La Communauté urbaine de Bordeaux organise un séminaire de travail sur le dossier de la salle de spectacles de grande capacité le 15 juillet prochain. Ce séminaire, ouvert aux membres du Bureau de la Cub et de la Commission « Nouvelle Gouvernance », se déroulera en présence des acteurs culturels locaux. Les arguments des dossiers « Zénith » et « Arena » y seront notamment croisés, via les interventions de personnalités comme Daniel Colling (exploitant des Zéniths de Paris et Nantes), Gilbert Coullier (Gilbert Coullier Productions) ou Juan Carbonnel (Arena Events SL)...
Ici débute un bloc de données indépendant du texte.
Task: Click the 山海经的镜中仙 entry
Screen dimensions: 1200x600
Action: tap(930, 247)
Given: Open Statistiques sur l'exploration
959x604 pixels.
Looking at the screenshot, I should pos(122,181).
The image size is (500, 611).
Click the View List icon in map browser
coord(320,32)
Outre un état des lieux des scénarios possibles, il sera également proposé aux participants de balayer les différents volets de ce dossier : enjeux d’insertion urbaine et d’accessibilité, urbanisme commercial, aspects juridiques avec notamment la question des compétences de la Cub, paramètres financiers, contraintes de calendrier inhérentes à Bordeaux 2013... L’objet de cette séance est bel et bien de préparer le terrain à la décision des élus de la Communauté urbaine, dans l’optique d’une prise de position du Bureau le 17 juillet prochain, puis d’une délibération effective du Conseil de Communauté, le 18 juillet.
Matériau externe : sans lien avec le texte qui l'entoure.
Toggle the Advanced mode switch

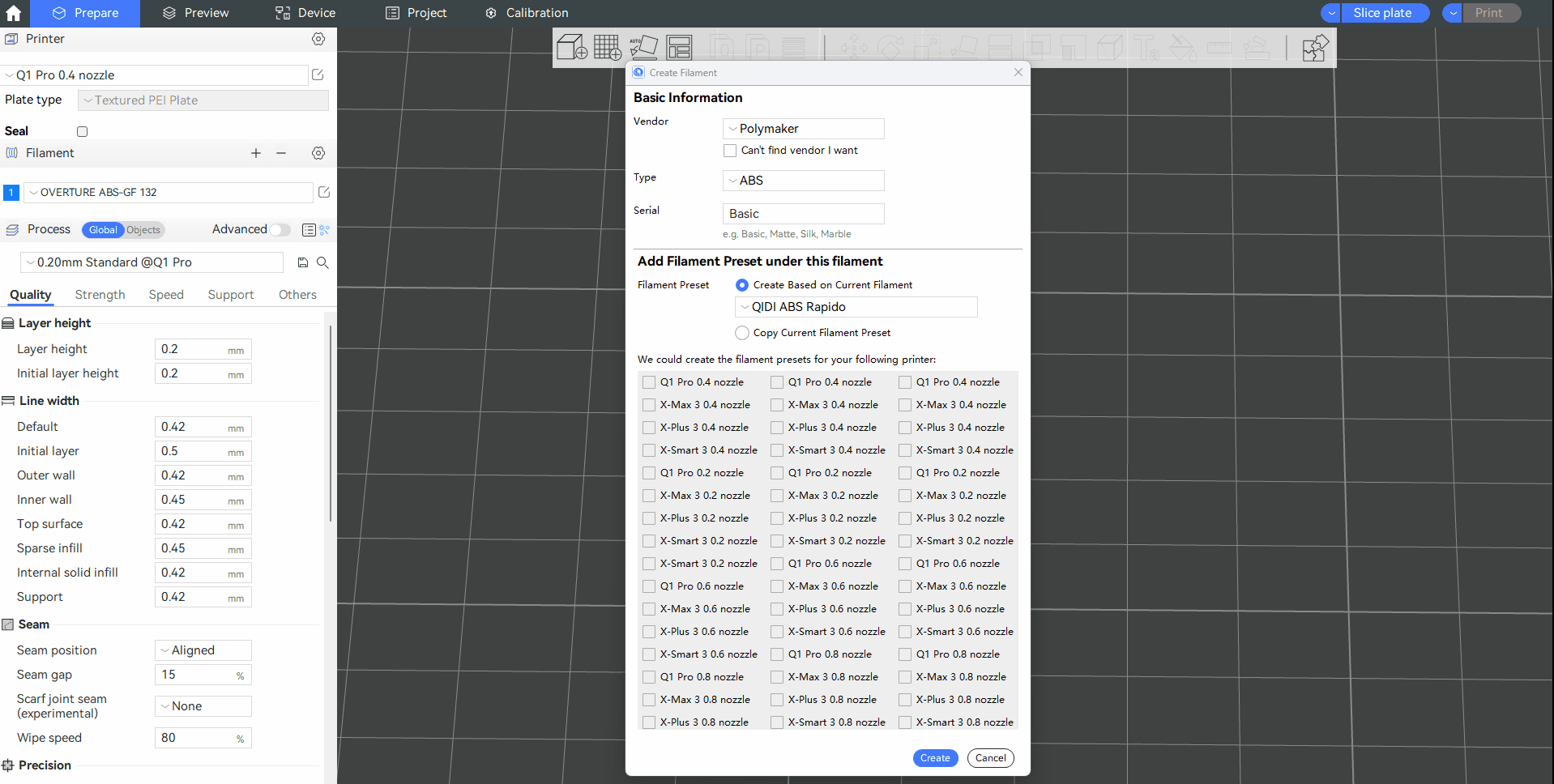280,230
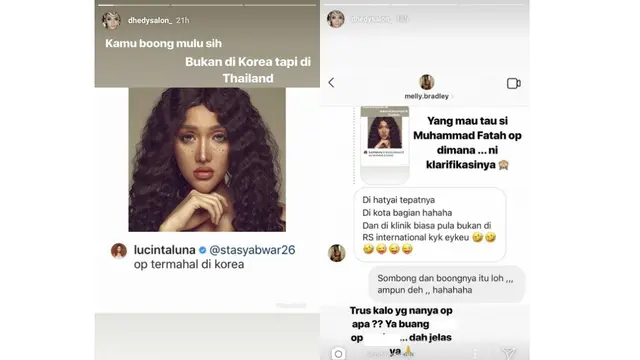Open dhedysalon_ profile picture in the left story
The height and width of the screenshot is (360, 640).
tap(111, 20)
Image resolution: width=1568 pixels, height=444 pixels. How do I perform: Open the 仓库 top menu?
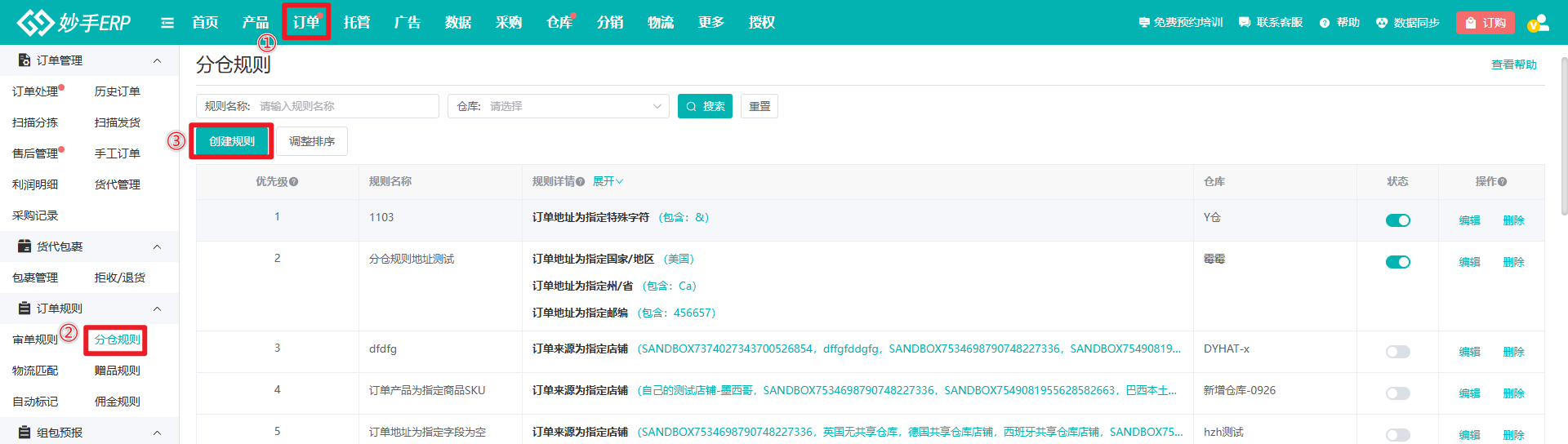559,23
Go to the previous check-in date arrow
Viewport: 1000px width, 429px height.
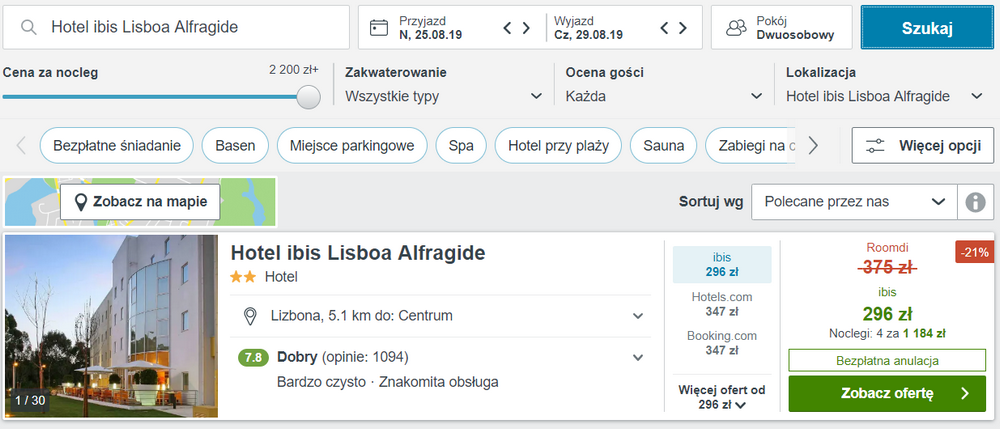click(508, 28)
A ce stade, Vincent Feltesse avoue n’exclure aucun scénario et déclare ne privilégier absolument aucune hypothèse de travail. Sur le fonds et compte tenu de la complexité du sujet, il s’est porté garant d’une analyse sérieuse et objective des tenants et aboutissants de ce dossier, de manière à ce que chacun des élus de la Cub ait en mains les cartes requises pour s’impliquer dans cette décision collective. Sur la méthode et dans le droit fil de ses convictions, il a également tenu à engager la Communauté urbaine dans une démarche de totale transparence, tant vis-à-vis des acteurs culturels locaux avec lesquels il a constamment échangé, que des habitants de l’agglomération, les différentes pièces de ce dossier étant aujourd’hui en ligne sur le blog des projets de la Cub (www.cub-projets.info).
Au terme de 2 années de diagnostics, réflexions et études, Vincent Feltesse rappelle enfin que l’intérêt collectif commande aujourd’hui de sortir de l’inertie et du singulier retard qui caractérise l’agglomération bordelaise.